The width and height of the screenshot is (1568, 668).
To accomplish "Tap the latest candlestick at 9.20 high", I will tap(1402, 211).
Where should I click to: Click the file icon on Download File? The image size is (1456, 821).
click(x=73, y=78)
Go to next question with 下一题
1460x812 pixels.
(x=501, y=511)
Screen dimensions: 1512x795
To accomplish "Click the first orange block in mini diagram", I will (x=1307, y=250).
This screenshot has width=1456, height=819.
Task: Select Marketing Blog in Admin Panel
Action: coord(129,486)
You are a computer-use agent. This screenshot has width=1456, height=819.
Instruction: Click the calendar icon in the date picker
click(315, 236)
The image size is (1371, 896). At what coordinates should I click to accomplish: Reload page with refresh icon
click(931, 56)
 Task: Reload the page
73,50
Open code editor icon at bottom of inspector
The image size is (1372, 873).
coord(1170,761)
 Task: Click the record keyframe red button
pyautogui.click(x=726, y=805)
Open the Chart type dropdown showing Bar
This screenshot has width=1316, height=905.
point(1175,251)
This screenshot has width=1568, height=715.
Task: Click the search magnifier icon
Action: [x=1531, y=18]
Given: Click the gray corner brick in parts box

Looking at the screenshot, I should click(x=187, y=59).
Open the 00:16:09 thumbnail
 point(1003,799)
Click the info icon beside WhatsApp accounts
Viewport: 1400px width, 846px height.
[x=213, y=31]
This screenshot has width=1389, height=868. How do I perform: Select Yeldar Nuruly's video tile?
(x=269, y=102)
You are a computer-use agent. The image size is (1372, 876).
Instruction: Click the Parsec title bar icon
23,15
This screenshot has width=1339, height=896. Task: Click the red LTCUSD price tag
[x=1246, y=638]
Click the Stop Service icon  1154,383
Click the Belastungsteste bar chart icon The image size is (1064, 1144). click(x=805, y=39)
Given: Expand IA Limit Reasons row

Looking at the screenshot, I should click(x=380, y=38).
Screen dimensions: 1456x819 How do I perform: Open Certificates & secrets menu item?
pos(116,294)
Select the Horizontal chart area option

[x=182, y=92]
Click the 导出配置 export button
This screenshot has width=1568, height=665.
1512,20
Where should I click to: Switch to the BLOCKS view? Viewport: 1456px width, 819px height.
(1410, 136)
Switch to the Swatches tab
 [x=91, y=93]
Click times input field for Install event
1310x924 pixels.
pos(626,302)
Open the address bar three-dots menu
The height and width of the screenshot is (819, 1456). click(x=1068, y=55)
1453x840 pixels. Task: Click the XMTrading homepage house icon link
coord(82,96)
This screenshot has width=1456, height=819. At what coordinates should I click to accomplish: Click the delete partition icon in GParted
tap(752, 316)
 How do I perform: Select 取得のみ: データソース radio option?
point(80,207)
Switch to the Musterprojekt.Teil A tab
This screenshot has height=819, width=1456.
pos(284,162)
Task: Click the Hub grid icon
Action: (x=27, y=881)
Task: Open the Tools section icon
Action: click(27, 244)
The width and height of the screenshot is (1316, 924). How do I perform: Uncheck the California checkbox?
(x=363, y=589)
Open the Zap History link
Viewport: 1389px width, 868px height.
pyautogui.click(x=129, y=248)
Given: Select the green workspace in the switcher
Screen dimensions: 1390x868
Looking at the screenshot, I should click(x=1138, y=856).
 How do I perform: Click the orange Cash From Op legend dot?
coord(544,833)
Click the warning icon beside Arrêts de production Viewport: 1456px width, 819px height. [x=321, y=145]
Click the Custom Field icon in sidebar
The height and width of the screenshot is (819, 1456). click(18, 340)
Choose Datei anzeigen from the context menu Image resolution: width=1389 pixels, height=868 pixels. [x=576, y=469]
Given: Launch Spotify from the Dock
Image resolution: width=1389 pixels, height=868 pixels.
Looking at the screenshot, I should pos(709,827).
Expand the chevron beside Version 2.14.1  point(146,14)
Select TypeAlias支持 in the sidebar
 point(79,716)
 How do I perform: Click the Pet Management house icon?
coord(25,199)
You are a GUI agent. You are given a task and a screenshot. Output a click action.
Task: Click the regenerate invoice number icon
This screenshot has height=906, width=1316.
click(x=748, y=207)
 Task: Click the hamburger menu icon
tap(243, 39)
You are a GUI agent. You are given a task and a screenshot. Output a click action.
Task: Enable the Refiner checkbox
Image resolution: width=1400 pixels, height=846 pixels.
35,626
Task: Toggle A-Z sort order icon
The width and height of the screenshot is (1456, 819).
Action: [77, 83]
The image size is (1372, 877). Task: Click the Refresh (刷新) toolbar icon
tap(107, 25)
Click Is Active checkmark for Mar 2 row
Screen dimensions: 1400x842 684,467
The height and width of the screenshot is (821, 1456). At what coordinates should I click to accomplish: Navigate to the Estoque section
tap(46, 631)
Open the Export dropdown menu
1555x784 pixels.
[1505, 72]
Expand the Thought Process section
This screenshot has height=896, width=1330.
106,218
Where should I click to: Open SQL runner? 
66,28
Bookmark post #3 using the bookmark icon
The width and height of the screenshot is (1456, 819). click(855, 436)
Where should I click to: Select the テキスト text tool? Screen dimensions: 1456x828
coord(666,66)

■ ■ ■ ■ ■

What the task asks » For each line above that contains "computer", make a copy.

Response below »
You are a computer-use agent. This screenshot has width=1456, height=819.
You are a computer-use agent. The image size is (1372, 876).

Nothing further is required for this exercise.